1 . H - Jason

Ketika malam mulai larut, musik yang dibawakan semakin lembut. Dansa dan goyangan dari musik RnB dan House, telah berubah menjadi lagu-lagu pop yang membahagiakan. Tanganku masih berada di punggung bawah Emily. Terkadang turun ke bokongnya, kemudian meremasnya―

Yeah, aku sekarang bisa meremas bokong Emily Archer yang telah kuidamkan.

Lengan Emily mendekapku sepanjang malam. Aku bahkan bisa mencium bibirnya, memberi kecupan pada pundaknya hingga ia (astaga!) mendesah. Itu adalah suara paling merdu yang pernah Emily berikan padaku. Kepalanya pun rebah di dadaku sementara kaki kami mengikuti alunan musik romantis.

Paman Will, sungguh, kau sedang tak berada di sini sekarang.

Malam ini hanya ada aku dan Emily. Kami sempurna.

"Hai, Bung," panggil Chad pelan. Ia sudah tiba di samping kami dengan Hilda yang bersandar padanya. Emily dan Hilda mengangkat kepala, kemudian mereka tertawa penuh arti―yang artinya hanya para gadis yang tahu. "Pestanya seru, ya?" tukas Chad. "Sayangnya kita hanya berada di tahun junior pada musim ini."

Hilda menangkup wajah Chad dan mengecup pipinya. Chad... astaga, dia merona. "Bukan masalah. Kita bisa melewati malam seperti ini lagi."

"Benar," kata Chad seraya tersenyum. Ia membawa Hilda ke pelukannya lagi. Kemudian mereka kembali berdansa. Hanya Tuhan yang tahu bagaimana Chad dan Hilda bisa berputar sekaligus mengambil langkah menjauh dari kami, tanpa menabrak pasangan dansa yang lain.

Aku menatap Emily lagi. Kini ia memiringkan kepala padaku. Aku tak pernah tahu tatapan intents dari mata gelapnya bisa mempunyai efek besar bagiku.

"Pernah berpikir kalau... um, kita ketahuan?" tanyanya.

Aku menggeleng. Ketika bersamanya, aku melupakan segalanya. Aku tak tahu darimana teori itu berasal. "Kau takut ketahuan?"

Emily mengendik. "Aku hanya tidak tahu bagaimana reaksi ayahku."

"Mungkin, kita harus mencoba."

"Mencoba cari mati?"

Aku tergelak. "Kenapa tidak? Aku suka tantangan."

Emily mengernyit. "Kupikir kau tidak menantang ayahku."

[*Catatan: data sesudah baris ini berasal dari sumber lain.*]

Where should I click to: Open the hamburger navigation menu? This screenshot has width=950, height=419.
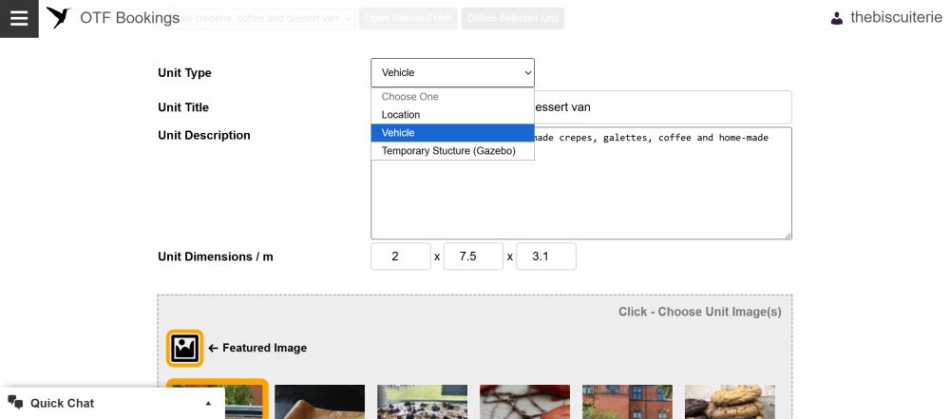coord(19,18)
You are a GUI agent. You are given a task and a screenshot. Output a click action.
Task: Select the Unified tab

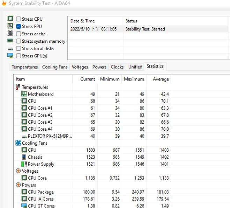(x=135, y=67)
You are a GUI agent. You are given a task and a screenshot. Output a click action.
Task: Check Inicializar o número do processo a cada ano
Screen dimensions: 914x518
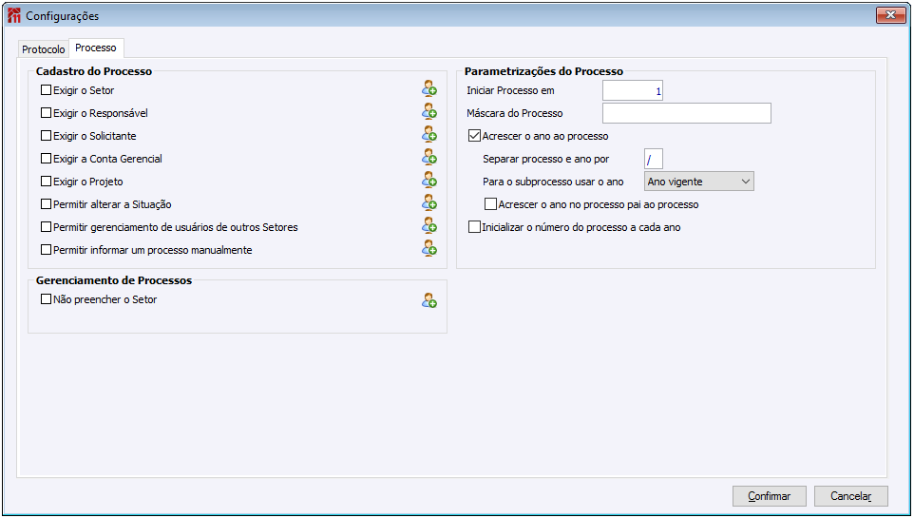[x=475, y=227]
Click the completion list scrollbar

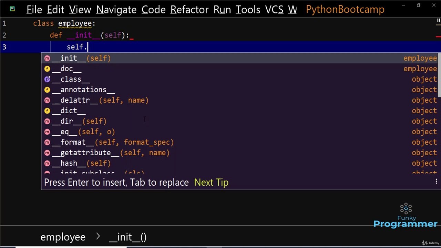[439, 76]
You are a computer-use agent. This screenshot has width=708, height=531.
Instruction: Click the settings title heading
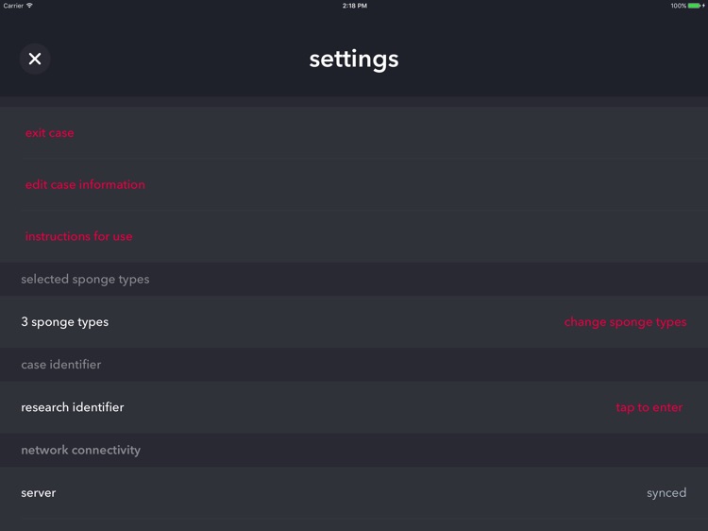point(354,60)
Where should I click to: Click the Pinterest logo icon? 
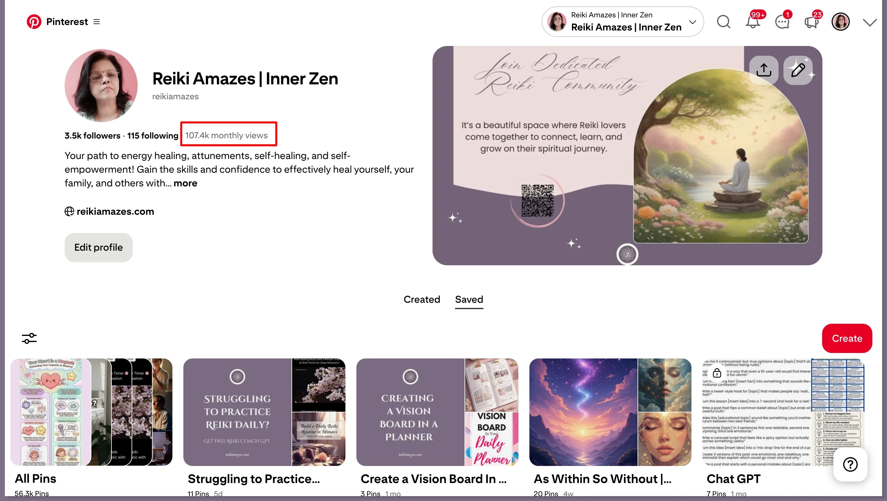(34, 22)
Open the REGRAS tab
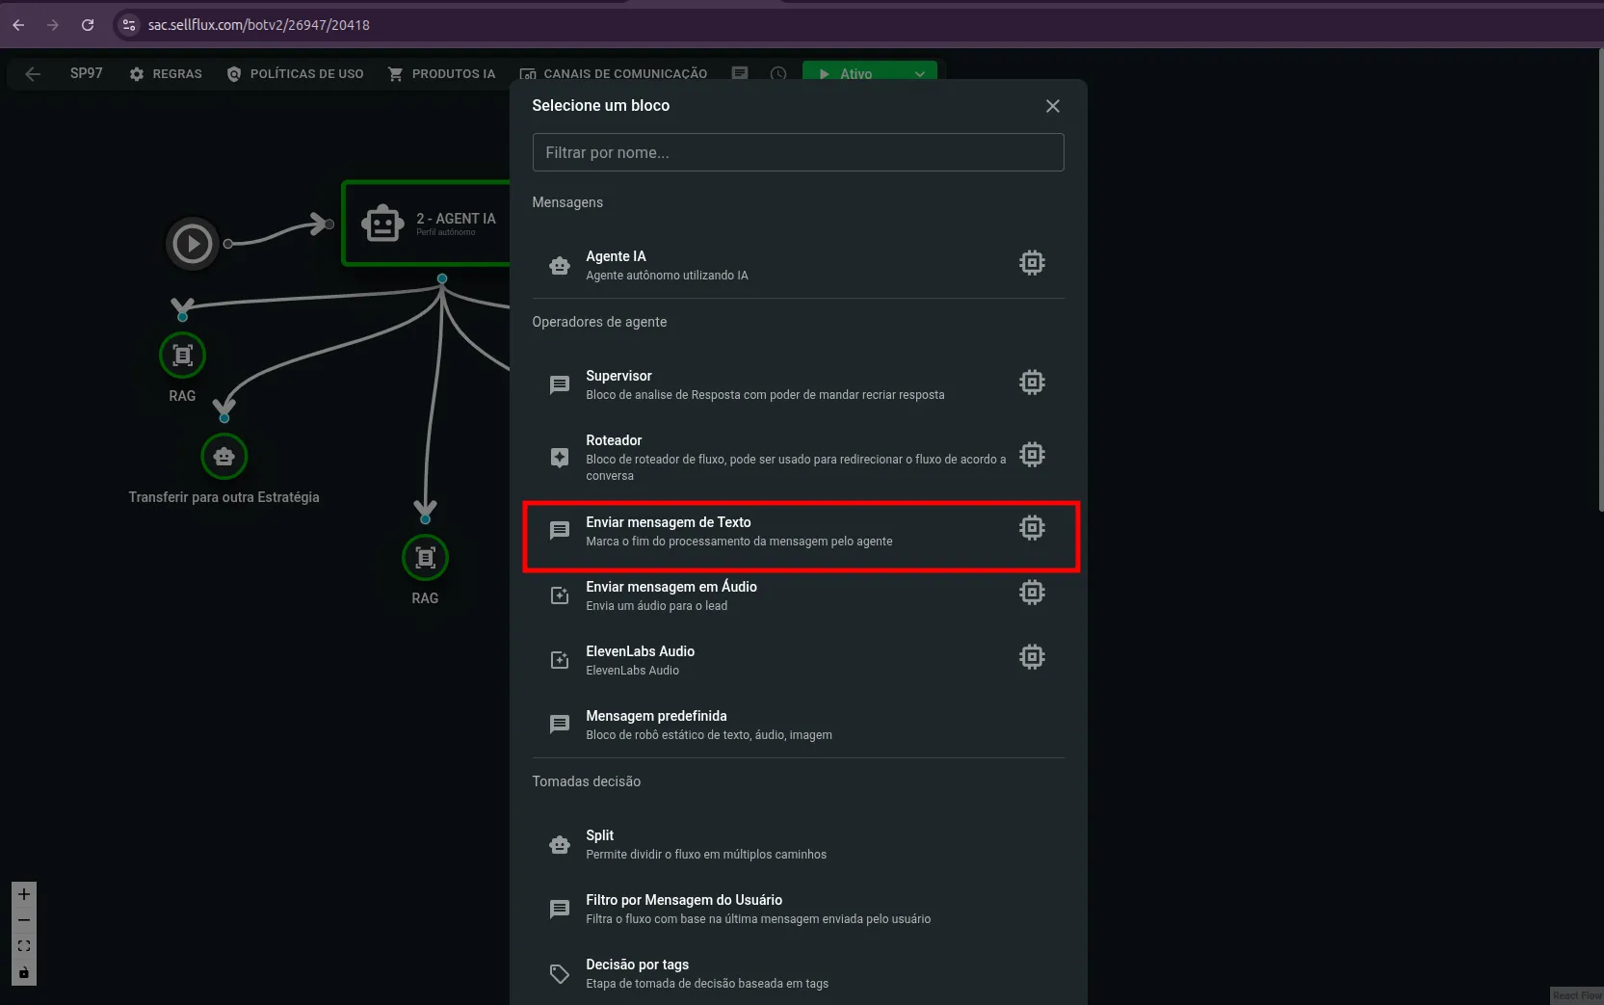 [166, 74]
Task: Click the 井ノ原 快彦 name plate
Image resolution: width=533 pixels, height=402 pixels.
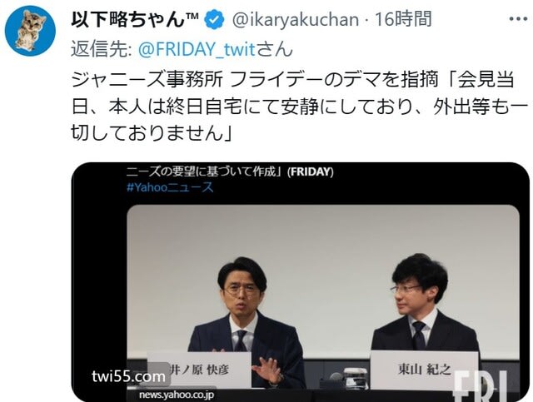Action: (x=200, y=370)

"Memang." Aku tak yakin. Untuk apa pula aku menentang? Emily adalah sepupuku yang entah berasal dari silsilah mana. Paman Will akan menjadi seseorang yang hormati. Sementara Tery Walsh akan menjadi ayahku―dia lebih dari itu. Aku telah melewati usia delapan belas tapi ia tetap menginginkanku menjalani hak yang perlu kudapatkan sebagai seorang anak. Ia menguliahkanku. Ia tetap menganggapku putranya.

Aku tahu betapa ayahku bersikap sangat protektif pada Emily. Maka aku pun akan melakukan hal yang sama. Tapi rasanya, seolah aku telah melewati batas yang telah digariskan oleh seorang pelindung. Aku menginginkan lebih. Aku hanya tak tahu lebih macam apa yang kuinginkan.

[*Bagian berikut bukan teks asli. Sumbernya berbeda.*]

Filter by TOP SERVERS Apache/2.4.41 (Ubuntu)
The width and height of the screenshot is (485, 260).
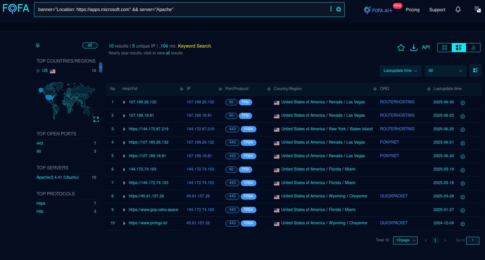click(57, 177)
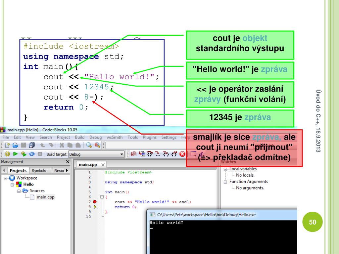This screenshot has height=254, width=339.
Task: Click the Find magnifier icon
Action: coord(89,145)
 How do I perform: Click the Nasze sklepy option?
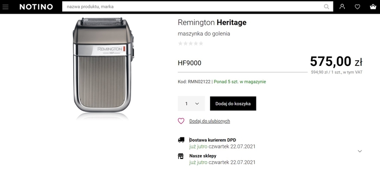click(x=203, y=156)
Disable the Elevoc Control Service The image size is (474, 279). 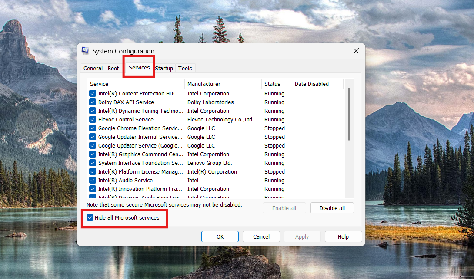(92, 119)
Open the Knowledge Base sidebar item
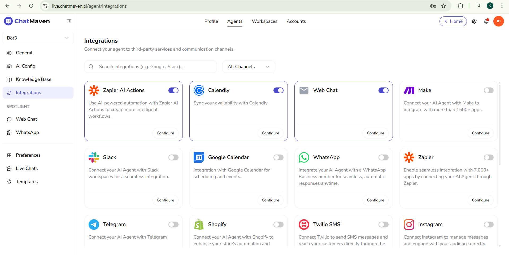 [33, 79]
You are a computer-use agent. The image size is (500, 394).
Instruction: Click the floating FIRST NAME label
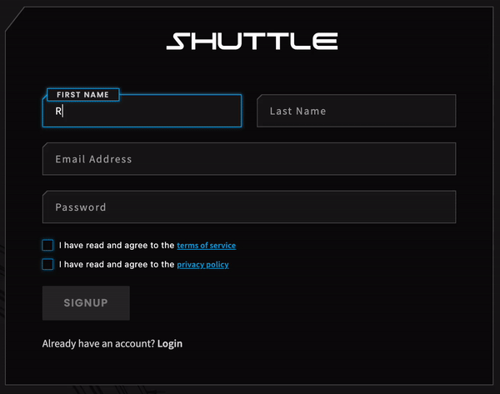pos(83,95)
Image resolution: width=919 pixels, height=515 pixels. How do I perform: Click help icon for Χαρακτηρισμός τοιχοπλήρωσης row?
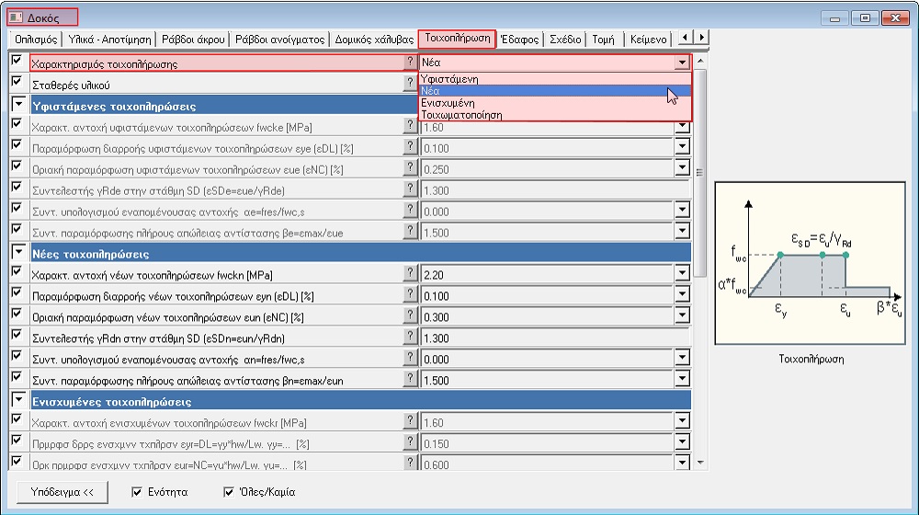(410, 63)
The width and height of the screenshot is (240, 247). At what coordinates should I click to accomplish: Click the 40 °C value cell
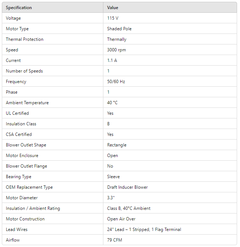tap(112, 103)
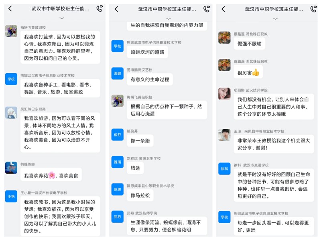Tap back arrow in left chat panel
The width and height of the screenshot is (321, 240).
tap(10, 8)
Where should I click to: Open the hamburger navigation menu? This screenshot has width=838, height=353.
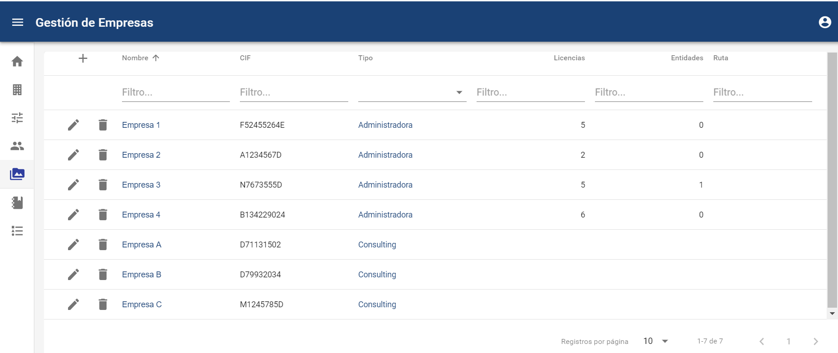pos(18,23)
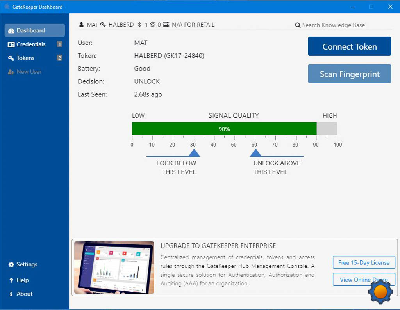Viewport: 400px width, 310px height.
Task: Click the fingerprint icon in status bar
Action: [x=153, y=25]
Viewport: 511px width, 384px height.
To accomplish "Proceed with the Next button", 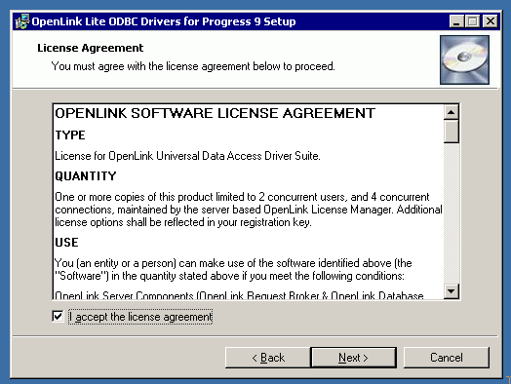I will [x=354, y=358].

"Lihat," Emily melirik ke pasangan di kiri kami yang baru saja bergabung untuk dansa. Linc March sedang berdanda dengan seorang wanita berambut ikal gelap yang tak kukenal―kukira gadis itu juga angkatan senior. Mereka saling bertatapan dan tak memedulikan sekitarnya. Dansa mereka terlihat bertempo lebih lambat dari musiknya. "Alasanmu berada di sebelah kita."

Aku menatap Emily yang terlihat geli. Ia berpaling padaku dan terpaku untuk beberapa saat. "Kau masih menyukainya?" tanyaku.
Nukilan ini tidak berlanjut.